### Dataset records
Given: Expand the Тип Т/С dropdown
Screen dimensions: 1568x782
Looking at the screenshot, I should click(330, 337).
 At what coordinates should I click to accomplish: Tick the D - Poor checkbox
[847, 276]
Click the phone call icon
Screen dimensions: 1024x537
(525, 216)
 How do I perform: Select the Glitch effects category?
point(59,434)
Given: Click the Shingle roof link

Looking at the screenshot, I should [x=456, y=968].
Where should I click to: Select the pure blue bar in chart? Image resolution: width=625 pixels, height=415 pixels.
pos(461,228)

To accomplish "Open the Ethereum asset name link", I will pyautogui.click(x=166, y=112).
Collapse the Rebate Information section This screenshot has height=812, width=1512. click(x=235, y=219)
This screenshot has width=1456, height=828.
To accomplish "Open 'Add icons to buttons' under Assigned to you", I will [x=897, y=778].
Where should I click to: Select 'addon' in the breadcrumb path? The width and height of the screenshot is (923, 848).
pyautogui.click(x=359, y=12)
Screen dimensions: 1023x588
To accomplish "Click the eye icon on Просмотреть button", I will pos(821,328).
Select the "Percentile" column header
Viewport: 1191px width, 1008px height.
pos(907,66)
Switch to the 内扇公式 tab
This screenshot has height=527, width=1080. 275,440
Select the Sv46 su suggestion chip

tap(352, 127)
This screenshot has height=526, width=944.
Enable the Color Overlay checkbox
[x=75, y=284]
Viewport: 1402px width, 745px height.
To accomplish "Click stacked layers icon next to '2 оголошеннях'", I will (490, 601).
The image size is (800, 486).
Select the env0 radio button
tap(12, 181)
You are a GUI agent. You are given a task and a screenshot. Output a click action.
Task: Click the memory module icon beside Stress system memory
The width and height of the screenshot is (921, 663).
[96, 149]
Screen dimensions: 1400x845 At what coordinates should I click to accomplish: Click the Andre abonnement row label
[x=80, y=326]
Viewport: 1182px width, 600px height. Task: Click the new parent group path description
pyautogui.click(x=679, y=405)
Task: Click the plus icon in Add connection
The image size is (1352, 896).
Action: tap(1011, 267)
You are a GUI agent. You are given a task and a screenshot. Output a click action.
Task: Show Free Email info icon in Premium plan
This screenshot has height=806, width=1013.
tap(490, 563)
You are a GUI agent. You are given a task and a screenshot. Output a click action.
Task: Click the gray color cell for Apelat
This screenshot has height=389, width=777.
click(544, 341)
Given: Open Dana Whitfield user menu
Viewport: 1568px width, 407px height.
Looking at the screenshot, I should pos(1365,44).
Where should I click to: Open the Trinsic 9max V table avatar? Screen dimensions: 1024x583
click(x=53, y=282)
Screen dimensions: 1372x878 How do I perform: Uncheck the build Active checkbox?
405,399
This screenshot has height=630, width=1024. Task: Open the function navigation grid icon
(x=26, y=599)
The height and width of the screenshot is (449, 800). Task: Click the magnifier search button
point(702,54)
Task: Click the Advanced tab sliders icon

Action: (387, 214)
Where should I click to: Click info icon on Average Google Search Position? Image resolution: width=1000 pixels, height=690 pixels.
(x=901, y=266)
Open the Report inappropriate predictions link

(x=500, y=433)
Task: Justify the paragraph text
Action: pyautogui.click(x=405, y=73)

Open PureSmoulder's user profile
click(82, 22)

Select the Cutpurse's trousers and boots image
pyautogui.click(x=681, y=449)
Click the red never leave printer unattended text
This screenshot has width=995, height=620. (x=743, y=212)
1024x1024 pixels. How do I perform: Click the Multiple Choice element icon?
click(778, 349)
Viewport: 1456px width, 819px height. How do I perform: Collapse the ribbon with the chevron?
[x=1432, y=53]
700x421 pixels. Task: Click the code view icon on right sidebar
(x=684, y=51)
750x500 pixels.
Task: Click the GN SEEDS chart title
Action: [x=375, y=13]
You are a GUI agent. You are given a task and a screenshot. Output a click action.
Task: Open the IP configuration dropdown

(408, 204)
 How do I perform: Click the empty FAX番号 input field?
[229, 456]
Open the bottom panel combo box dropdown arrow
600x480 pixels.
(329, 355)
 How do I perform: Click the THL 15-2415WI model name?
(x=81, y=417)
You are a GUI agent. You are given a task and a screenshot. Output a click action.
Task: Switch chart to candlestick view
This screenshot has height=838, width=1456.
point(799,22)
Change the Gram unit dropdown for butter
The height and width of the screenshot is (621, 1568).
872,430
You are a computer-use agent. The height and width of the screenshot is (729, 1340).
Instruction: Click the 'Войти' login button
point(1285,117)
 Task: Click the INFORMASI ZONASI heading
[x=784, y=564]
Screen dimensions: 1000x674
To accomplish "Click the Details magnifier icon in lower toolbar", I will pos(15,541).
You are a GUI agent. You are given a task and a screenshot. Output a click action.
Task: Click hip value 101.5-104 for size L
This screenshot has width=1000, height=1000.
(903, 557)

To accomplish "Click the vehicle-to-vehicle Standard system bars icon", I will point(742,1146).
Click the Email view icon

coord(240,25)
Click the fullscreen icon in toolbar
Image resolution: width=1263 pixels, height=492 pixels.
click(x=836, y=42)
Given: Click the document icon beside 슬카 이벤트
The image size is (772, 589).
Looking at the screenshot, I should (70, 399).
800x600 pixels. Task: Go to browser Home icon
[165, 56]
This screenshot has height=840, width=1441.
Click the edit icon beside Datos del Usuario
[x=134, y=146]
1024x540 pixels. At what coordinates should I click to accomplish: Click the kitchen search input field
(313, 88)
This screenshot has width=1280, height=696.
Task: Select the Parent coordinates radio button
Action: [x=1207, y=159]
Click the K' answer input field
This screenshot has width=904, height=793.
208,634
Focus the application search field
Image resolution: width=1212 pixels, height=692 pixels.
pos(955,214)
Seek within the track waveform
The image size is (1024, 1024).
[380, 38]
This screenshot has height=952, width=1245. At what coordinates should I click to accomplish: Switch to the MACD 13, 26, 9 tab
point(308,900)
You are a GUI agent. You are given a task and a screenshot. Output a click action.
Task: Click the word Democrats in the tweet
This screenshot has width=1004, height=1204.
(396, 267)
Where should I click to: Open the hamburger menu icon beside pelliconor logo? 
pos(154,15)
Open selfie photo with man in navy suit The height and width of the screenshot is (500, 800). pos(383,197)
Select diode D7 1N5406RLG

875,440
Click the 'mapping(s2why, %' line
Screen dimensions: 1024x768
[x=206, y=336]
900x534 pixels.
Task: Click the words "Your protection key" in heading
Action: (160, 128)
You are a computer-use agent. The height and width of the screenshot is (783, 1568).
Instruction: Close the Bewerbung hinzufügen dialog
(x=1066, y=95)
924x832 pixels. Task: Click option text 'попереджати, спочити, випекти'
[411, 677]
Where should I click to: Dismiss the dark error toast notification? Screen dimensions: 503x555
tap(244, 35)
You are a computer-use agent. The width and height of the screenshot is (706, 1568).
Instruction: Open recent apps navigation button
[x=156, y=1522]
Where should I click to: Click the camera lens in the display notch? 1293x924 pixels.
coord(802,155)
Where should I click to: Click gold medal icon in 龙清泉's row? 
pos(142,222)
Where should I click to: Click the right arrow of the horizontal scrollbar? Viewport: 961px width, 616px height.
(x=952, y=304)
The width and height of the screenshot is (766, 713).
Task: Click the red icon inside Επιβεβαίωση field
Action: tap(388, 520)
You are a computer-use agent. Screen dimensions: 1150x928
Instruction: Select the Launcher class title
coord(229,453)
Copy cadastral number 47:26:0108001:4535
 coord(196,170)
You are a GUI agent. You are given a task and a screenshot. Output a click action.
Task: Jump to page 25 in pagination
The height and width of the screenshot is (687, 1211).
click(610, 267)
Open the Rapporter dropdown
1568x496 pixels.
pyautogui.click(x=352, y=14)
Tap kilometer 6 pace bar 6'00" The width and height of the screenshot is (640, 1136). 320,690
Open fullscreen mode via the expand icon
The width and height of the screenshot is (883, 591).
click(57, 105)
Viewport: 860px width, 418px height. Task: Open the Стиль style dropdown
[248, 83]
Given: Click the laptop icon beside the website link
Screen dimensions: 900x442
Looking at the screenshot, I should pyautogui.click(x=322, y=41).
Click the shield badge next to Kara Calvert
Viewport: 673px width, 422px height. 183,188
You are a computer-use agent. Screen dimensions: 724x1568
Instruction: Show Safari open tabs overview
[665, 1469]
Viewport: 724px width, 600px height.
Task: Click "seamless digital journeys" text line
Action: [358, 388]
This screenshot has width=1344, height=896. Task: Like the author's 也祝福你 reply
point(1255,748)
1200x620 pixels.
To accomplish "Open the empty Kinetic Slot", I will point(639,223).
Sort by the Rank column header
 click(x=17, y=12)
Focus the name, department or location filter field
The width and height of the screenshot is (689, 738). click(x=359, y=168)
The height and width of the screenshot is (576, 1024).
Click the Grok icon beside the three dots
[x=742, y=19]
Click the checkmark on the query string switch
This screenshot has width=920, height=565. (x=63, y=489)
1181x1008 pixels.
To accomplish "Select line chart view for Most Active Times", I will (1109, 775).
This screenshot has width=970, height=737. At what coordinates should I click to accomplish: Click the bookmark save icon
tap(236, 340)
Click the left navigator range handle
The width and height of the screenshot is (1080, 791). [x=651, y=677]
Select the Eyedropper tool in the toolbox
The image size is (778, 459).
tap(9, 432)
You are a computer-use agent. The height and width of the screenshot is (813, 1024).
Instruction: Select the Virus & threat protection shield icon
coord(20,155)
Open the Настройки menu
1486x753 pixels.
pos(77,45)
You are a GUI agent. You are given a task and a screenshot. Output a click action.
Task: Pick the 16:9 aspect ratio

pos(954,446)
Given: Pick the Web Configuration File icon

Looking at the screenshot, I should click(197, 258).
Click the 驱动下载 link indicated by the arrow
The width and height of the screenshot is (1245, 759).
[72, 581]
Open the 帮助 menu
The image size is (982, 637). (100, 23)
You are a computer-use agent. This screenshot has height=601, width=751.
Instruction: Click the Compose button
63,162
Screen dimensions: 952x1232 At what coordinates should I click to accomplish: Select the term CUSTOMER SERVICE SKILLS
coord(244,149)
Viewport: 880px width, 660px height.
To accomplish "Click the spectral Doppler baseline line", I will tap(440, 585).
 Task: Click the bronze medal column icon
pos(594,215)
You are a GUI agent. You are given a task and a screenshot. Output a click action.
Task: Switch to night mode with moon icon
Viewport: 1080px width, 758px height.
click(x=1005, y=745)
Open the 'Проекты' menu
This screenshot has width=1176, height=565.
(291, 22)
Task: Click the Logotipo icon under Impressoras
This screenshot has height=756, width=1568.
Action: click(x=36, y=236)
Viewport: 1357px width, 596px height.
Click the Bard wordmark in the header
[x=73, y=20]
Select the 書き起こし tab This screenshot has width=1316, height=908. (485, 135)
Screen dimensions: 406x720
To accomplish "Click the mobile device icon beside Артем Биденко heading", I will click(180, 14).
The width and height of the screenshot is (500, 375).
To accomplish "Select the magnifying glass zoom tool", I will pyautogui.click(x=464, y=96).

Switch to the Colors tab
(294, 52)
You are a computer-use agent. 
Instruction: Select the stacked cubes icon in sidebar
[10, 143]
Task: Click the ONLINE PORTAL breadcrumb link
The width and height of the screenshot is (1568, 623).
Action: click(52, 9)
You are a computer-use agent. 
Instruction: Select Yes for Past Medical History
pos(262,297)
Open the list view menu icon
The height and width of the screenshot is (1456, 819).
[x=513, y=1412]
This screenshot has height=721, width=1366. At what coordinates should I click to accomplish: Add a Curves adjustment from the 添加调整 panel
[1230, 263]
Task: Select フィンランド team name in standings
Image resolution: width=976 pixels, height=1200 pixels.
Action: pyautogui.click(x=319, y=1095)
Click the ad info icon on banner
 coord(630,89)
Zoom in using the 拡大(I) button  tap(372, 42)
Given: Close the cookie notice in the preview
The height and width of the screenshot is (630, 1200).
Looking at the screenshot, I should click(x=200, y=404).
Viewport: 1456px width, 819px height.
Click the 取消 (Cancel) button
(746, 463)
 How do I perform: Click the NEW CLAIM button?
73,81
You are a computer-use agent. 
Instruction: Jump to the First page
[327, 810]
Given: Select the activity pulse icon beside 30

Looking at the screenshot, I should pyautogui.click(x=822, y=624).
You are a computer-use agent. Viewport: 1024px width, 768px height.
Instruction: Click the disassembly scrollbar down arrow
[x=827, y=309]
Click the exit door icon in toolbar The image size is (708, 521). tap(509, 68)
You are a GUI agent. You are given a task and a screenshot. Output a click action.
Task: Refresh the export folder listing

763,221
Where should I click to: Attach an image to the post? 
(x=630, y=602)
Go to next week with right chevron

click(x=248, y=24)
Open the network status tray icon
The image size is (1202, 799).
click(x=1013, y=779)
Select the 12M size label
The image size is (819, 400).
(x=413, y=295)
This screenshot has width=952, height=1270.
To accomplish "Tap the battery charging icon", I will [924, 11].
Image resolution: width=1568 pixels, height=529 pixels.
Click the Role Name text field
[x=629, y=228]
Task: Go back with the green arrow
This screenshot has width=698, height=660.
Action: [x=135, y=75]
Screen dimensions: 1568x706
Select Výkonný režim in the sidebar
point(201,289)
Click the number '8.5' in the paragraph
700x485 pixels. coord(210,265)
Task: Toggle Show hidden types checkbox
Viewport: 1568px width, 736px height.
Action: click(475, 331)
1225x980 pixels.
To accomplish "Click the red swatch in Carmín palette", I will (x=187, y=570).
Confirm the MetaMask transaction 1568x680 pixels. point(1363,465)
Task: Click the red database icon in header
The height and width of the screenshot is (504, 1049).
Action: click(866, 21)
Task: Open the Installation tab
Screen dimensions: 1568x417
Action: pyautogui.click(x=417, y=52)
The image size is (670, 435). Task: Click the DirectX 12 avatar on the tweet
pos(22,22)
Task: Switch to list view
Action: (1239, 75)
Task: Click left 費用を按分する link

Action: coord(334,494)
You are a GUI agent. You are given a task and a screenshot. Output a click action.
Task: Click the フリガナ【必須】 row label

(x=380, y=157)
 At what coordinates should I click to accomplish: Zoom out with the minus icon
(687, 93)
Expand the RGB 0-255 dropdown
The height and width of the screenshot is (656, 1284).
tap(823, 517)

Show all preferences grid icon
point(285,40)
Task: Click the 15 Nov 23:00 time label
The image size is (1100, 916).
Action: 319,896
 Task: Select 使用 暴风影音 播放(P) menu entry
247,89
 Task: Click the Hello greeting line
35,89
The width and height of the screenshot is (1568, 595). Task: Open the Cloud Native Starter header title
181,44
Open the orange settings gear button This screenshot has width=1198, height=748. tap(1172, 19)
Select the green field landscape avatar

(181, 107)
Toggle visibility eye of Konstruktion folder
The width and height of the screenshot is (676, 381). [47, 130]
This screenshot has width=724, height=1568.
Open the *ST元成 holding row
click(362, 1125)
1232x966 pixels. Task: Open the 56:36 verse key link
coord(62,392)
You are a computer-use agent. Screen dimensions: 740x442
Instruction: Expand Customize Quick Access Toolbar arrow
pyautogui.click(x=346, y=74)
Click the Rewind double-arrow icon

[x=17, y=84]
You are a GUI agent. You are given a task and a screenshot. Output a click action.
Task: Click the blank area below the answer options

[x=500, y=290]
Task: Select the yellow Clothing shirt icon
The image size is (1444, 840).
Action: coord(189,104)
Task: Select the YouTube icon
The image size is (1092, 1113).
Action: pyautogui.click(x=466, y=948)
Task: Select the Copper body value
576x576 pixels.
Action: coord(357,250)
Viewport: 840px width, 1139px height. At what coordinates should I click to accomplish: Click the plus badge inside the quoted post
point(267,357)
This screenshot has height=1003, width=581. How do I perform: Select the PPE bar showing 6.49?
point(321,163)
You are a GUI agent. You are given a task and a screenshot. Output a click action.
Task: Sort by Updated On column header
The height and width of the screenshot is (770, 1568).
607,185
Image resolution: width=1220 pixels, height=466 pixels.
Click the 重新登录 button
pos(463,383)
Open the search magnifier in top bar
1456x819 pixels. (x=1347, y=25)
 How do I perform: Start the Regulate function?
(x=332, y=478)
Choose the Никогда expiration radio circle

### What you have to do
Pick from the records each line that contains the word "computer" and show it.

### Response to the task
You are a computer-use agent. The height and width of the screenshot is (729, 1340).
You are a computer-use agent. The height and width of the screenshot is (783, 1568).
You are a computer-use agent. The width and height of the screenshot is (706, 1568).
You are a computer-use agent. Screen dimensions: 1150x928
You are a computer-use agent. Screen dimensions: 724x1568
You are a computer-use agent. The height and width of the screenshot is (813, 1024).
You are a computer-use agent. This screenshot has height=601, width=751.
You are a computer-use agent. 
You are a computer-use agent. 
You are a computer-use agent. 
You are a computer-use agent. Viewport: 1024px width, 768px height.
You are a computer-use agent. Screen dimensions: 740x442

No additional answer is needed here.